CFENGINE=/usr/local/sbin/cfengine
TMPFILE=/var/tmp/cfwrap.$$
OLDFILE=/var/tmp/cfwrap.o
NOCONF=/usr/local/etc/noconf
USER=`/usr/ucb/whoami`
HOST=`/usr/bin/hostname`
MAILER=/usr/bin/mailx
#------------------no changes should be nessesary below (hopefully)
COMM="$CFENGINE -f $FILECF"
SYSV=
BSD=
OK=


#cfe Vars
OSREL=`uname -r`
OSVERS=`uname -s`
export OSREL OSVERS

if [ "$USER" != "root" ] ; then
	echo "Bad luck, only root can run this one!"
	$MAILER -s "$USER tried to run cfcron on $HOST" root </dev/null
	exit 1
fi

# just a hook
if [ $OSVERS = SunOS -a $OSREL -lt 5 ] ; then
#    echo BSD
    :
else
#    echo SYSV
    :
fi

if [ -f $NOCONF ] ; then		# exit silently
	exit 1
fi

if [ -f .ok ] ; then 
    OK=true
else
    COMM=/bin/true
    unset OK
#    exit 0
fi

# does not work in case of error in cfe script
#SYSADM=`$CFENGINE -a -S -w -f $FILECF 2>/dev/null` 

SYSADM=`egrep '^[^#].*sysadm.*=' $FILECF | cut -f2 -d\( | cut -f1 -d\)`

SUBJECT="cfengine on $HOST start at `date`" 

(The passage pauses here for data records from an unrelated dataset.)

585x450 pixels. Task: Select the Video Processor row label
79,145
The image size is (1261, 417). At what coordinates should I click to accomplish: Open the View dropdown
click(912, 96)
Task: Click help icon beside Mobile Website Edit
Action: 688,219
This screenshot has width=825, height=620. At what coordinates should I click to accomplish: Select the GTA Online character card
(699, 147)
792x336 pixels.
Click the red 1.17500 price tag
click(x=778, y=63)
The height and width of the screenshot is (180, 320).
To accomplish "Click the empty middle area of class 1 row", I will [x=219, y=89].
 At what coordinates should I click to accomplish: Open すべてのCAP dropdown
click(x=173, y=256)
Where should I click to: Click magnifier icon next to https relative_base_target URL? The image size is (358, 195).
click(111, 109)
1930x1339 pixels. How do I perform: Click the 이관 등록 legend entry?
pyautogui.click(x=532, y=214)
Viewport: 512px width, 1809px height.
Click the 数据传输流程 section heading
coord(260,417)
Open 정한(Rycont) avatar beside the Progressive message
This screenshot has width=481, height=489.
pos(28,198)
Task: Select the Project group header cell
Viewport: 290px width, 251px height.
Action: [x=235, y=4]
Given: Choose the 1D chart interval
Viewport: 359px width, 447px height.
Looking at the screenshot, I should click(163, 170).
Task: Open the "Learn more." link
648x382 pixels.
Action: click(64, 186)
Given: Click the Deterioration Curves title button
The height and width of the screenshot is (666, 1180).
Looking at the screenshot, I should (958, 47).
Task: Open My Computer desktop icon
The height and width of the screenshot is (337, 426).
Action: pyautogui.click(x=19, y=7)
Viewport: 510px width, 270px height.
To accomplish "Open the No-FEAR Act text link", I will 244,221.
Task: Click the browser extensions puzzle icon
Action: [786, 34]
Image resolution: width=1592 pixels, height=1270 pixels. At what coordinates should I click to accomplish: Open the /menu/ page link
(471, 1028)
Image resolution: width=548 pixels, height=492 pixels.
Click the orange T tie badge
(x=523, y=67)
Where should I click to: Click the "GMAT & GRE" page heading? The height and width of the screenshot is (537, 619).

echo "This message originates from host $HOST on `date '+%d.%m.%y'`" \
						>> $TMPFILE
if [ -n "$OK" ] ; then
    echo "The full command issued was: $COMM"   >> $TMPFILE
else
    echo "d i s a b l e d"			>> $TMPFILE
fi

[ -n "$OK" ] && $COMM >>$TMPFILE 2>&1

# only send mail if anything changes
/usr/bin/diff $TMPFILE $OLDFILE >/dev/null ||
	$MAILER -s "$SUBJECT" $SYSADM < $TMPFILE

rm $OLDFILE
mv $TMPFILE $OLDFILE
chmod 600 $OLDFILE
exit 0
--------------------------end----------------------------------------
-- 
________      ____Deutsche Welle Berlin radio & tv broadcasting________
   | \  \    /    Uwe Sievers		(system administrator)
   | /   \/\/     <sievers@dwelle.de>	Tel.: +49 30 4646 8121 
=========================USENET is *not* the non-clickable part of WWW!